Chasing Gavin
A world behind wooden doors
When most children would prefer staying under the sun during Saturday afternoons, five-year-old me would choose snuggling in one corner of my room with my best friend Pinocchio rather than hitting the streets with a mud-covered soccer ball. My mother actually suggested that this habit of mine was rather unhealthy (if not unusual) for a kindergarten kid. I only shrugged whenever she asked, coaxed and nagged me out of my quiet abode-after all, what more could she ask for? She's got a child who's barely finished pre-school and needed none of her pep talks to force her to read or study. Only that, the youngster refuses to have anything to do with "outdoors", "exercise" and "touch ball."

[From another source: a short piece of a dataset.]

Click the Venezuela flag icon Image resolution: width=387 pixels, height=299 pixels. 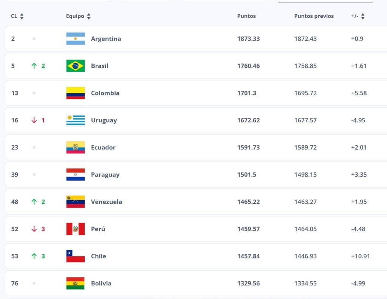75,202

This probably explains my eyeglasses and my goofy-ness when it comes to shooting a basketball. My world revolved around Hans Christian Andersen, Charles Dickens, Roald Dahl and C.S. Lewis, who mesmerized me with their tales of fauns, chocolate factories and countries inside wooden closets. I have created make-believe places in my mind more often than I've busted through our kitchen door while proudly narrating to my mom the great game of tag I had with my friends. A lot of people might have considered me as somebody who needed more attention than what I was getting-and what a pathetic little child I was. Despite that, I was as happy as a kid who earned a neat scoop of strawberry ice cream.
My books were my prized possessions-my favorite teachers. They have brought me to Hogwarts, Misselthwaite manor and Farthinggale castle. Though I knew little about cooking, volleyball and basics of gymnastics, I know every nook and cranny of Narnia long before my friends have tried studying geography. I was one among the millions of children who got hooked up to J.K. Rowling's "Harry Potter" series while tracing my roots to grub up a drop of "wizarding" blood flowing through my veins. Yes, reading was my passion, and ever since I was a small child, I could never compare the enthusiasm I experience to anything else whenever I smell the fresh whiff of a new book and feel the smoothness of its pages.

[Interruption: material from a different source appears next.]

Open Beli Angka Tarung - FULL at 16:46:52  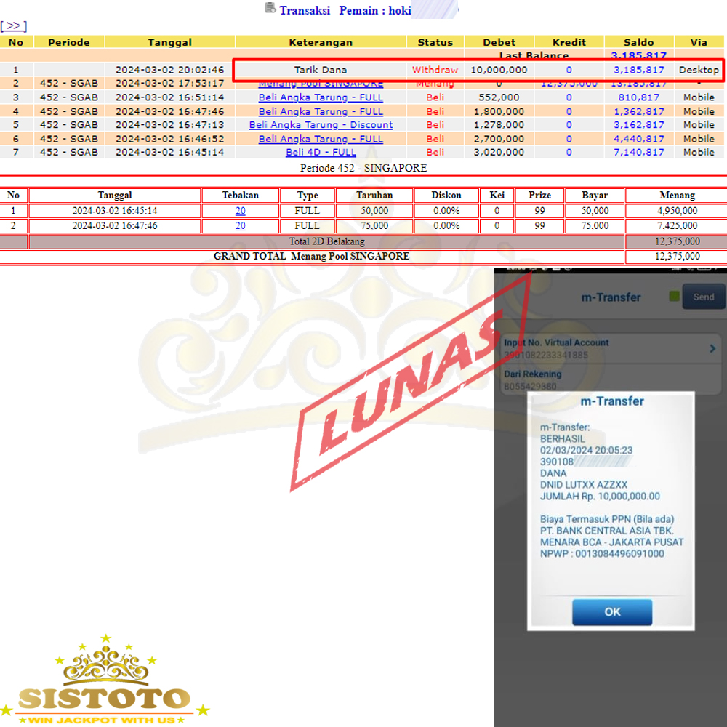click(x=321, y=139)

My books have taught me as much as the kind of teachers who can speak, listen, and write information on a blackboard. They share their knowledge in ink on paper, and I was free to understand them in my own pace and style. I become one among them-the characters in the book, and I can feel what they can feel, hear what they can hear, and see the places they can see as clearly as I can see the letters and words upon the pages that make up one breathtaking and uplifting tale.

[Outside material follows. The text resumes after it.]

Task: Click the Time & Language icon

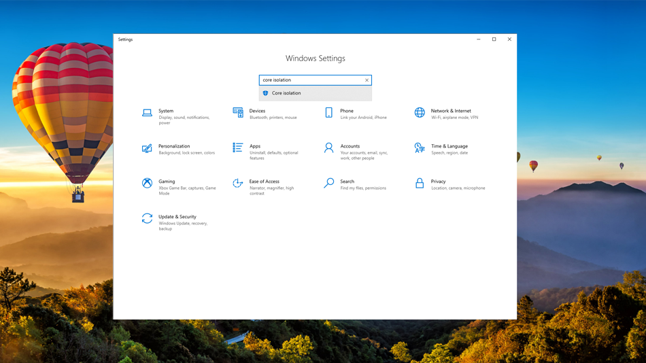Action: [420, 148]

What I know now is that my favorite teacher does not let me escape from reality, like what other people say whenever somebody is so captivated into reading. Reading allows me to see things in another perspective...a standpoint that is slightly different from what others use. It does not blind me from what is real; rather, it opens doors to consent to even more possibilities. Even for just brief moments with my favorite teacher, I am permitted to create my own world-it is then when I feel completely free.